The amazing thing about being a coach, is I get to work with a lot of coaches and coaching is primarily done ALL online, so I am used to this. My community is ON THE LINE :). I reached out. I told them what I was struggling with. I told them that I am struggling with not being able to "coach this problem away." That I could move the obstacle... Minister of health. Using MY TOOLS, this is what we came up with.


  1. Create a live study period, where everyone just meets up, lays out their goals, what they are struggling with and then proceed to help via screen sharing. Just to work together quietly and have small conversations.... Cause lets face it, learning math online or by correspondence and not having a human presence there to help, explain differently or just work with you is so difficult.... We know cause Summer is learning physics right now that way and it is brutal... Not I or her dad can help her with that. So setting aside 3 hours 1-2x a week for a study group. Work for an hour, ten min break, socialize, then another hour and then time to share, ask questions, talk about life.

  2. Take the fear blinders off. If there are students in her class that would like to meet up personally for study groups, take advantage of that. Provide the snacks, provide the driving, provide whatever I can to help facilitate a better learning experience and more supportive environment.

  3. Recognize that our kids have goals, and this world change can drastically affect those goals negatively if we don't do our utmost best to mitigate that damage. Summer wants to be a doctor of Chiropractic. She has the academic ability to make that goal a reality. With all the sciences she needs in high school with all the Math she needs in high school, this could make or break that dream. As her parent I have the ability to think critical, to think ahead and look for the obstacles that may be in front of her and help make them smaller or remove them. As parents we need to do this for our children during this time. They need us to be able to see the things they do not so that their future careers/dreams are not affected by this world change.
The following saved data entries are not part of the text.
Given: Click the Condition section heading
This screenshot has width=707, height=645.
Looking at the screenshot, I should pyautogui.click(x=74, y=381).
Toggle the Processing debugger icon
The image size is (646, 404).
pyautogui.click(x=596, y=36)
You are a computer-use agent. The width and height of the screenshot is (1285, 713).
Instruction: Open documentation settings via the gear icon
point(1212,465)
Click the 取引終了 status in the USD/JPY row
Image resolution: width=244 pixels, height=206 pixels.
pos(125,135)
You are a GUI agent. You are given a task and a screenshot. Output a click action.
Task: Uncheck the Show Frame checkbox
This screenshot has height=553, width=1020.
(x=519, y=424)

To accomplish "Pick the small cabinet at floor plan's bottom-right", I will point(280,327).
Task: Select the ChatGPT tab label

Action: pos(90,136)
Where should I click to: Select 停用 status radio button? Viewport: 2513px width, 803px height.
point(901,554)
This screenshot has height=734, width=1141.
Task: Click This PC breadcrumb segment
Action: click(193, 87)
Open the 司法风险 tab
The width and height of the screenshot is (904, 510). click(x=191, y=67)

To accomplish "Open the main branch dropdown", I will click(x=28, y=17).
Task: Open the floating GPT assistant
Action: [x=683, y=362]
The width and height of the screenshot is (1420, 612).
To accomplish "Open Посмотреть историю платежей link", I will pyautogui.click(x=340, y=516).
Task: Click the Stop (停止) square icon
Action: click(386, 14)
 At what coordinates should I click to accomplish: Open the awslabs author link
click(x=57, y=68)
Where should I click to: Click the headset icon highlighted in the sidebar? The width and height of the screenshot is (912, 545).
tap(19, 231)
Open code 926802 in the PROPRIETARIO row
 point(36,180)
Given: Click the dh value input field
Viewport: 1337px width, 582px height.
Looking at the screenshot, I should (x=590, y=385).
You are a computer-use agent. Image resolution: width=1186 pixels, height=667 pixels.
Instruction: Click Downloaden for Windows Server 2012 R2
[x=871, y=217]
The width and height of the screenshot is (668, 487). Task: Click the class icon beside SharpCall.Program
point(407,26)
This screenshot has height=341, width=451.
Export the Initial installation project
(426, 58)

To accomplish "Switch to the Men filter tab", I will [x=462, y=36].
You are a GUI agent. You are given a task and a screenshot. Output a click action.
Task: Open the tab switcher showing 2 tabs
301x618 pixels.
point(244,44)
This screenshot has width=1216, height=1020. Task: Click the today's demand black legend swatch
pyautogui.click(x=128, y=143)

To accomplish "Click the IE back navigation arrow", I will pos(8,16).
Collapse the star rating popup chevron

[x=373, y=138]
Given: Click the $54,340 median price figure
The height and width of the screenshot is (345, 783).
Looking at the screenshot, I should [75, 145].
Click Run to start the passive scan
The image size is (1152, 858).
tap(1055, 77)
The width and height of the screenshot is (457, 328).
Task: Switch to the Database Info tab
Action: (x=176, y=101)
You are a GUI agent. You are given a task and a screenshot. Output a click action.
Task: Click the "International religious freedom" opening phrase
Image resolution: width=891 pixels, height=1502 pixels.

  4. Remembering that they have lost greatly too, and that even though things are slowly reopening, they are caught in the middle. Parks for children are reopening, some adults can go back to work, hair cuts, Physio, chiropractic are now available.... But what is for our youth. Their extra curricular, their school.... All remain closed.



By problem solving with "my people". By asking for support over the things that I can not see, I was able to lower my stress, lower my overwhelm and begin to see a light.... The light casts shadows, but the light is also exposing those shadows. Thats the power that coaching has. It's not weak to ask for help. It's not weak to express your fears or anger. Life is not always rainbows and glitter. Yes coaching is about finding the positives in any given situation, but it is also being able to find strength when that fear, anger, sadness is expressed because what often seems huge for us... Is just a little bump in the road to others. That is the human experience. That is what living in community means. That is what limits stress and overwhelm in our lives when we have a crew that will get in the trenches with us and help us dig our way out.

As I end this let me leave you with one final thought. If you were to leave this world tomorrow, would people be able to say you helped them? Did you help the mom that was struggling with her kids to load the car with groceries while still trying to ensure "her crew" was social distancing. Did you help the old lady with a mask on pick up the items she dropped? Did you allow that driver space after they were speeding and cut you off? What do you think will matter more when you're gone, how you avoided or how you engaged and how you managed that engagement?